Thank you, Jessica, for speaking out against this witch-hunt of a wolf season in Minnesota.
Read her letter to Governor Dayton here.
Not only does Ms. Lange correctly point out the precipitous decline in the population of wolves due to last year’s hunt, but she goes on the highlight the particularly nasty nature of wolf hunt tactics:
More than anything else, the cruel methods allowed for hunting and trapping wolves are deeply disturbing. The majority of Minnesota voters oppose these inhumane and unethical, yet legally sanctioned practices: Metal leg-hold traps that crush limbs, wire choke snares that cause painful brain bleeding, and bait like food and the calls of wolf pups in distress that lure adult protectors to their death.
Many comments left in response by readers who support the hunts (on all sorts of highly questionable grounds) would be hilarious if they weren’t so dangerous and ignorant. All those who purport to be so concerned about deer and elk, in truth view wilderness areas as their personal larders and shooting ranges.
Wolves aren’t going to ‘eat all the deer and elk’, of course. Wolves are always far outnumbered by their prey. They have to be. That’s the way it’s always been and how our wilderness came to be, in the first place.
Nor are wolves of statistical significance in livestock losses. And any danger to humans isn’t even on the radar. In fact, when it comes to both livestock and human safety, our own beloved domestic DOGS are not only far, far more frequent transgressors, but it turns out an alarming number of supposed ‘wolf’ predation incidents are actually packs of roaming or feral domestic dogs.
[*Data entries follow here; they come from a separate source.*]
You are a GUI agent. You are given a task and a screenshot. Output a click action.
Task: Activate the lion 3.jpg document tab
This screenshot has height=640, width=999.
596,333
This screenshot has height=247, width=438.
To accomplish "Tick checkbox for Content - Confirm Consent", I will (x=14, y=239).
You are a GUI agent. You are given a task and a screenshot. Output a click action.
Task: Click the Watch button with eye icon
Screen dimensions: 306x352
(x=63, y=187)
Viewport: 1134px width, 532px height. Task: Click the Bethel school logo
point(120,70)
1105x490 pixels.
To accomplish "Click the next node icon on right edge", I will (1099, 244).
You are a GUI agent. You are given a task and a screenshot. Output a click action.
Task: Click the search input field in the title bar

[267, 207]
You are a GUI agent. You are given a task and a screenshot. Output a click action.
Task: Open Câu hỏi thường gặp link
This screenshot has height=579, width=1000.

This brutal and grossly unethical wolf hunt is based on a combination of political anger and street-gang bullying, not biological sense. No other ‘game’ or trophy animal is ‘hunted’ with such a lack of respect or ethics. Hunters have no integrity when they gas or crush puppies in the den, kill mother wolves during pup-rearing season leaving her babies to starve to death, litter the borders of National Parks with traps or lure grieving pack members (actually extended family) out of protected areas, to their deaths, with cries of, or bodies of, mates, relatives or puppies.
No other ‘game’ animal is hunted nearly all year long, and at the edges of protected parks meant to preserve them, or hounded, shot from helicopters, poisoned, trapped or snared.
This transgression in wildlife policy and rise in ‘acting out’ by so-called hunters – shameless, brutal and boasting savage disregard for the animal hunted, is a blight on America.
I am ashamed of the face we are showing the world.
Wolves are an integral part of dynamic ecological systems that have functioned beautifully and without the need of Man’s meddling, since the beginning.
Once again, thank you, Jessica, for doing the right thing, taking the high road and speaking out on behalf of these magnificent and beleaguered icons of the American wild.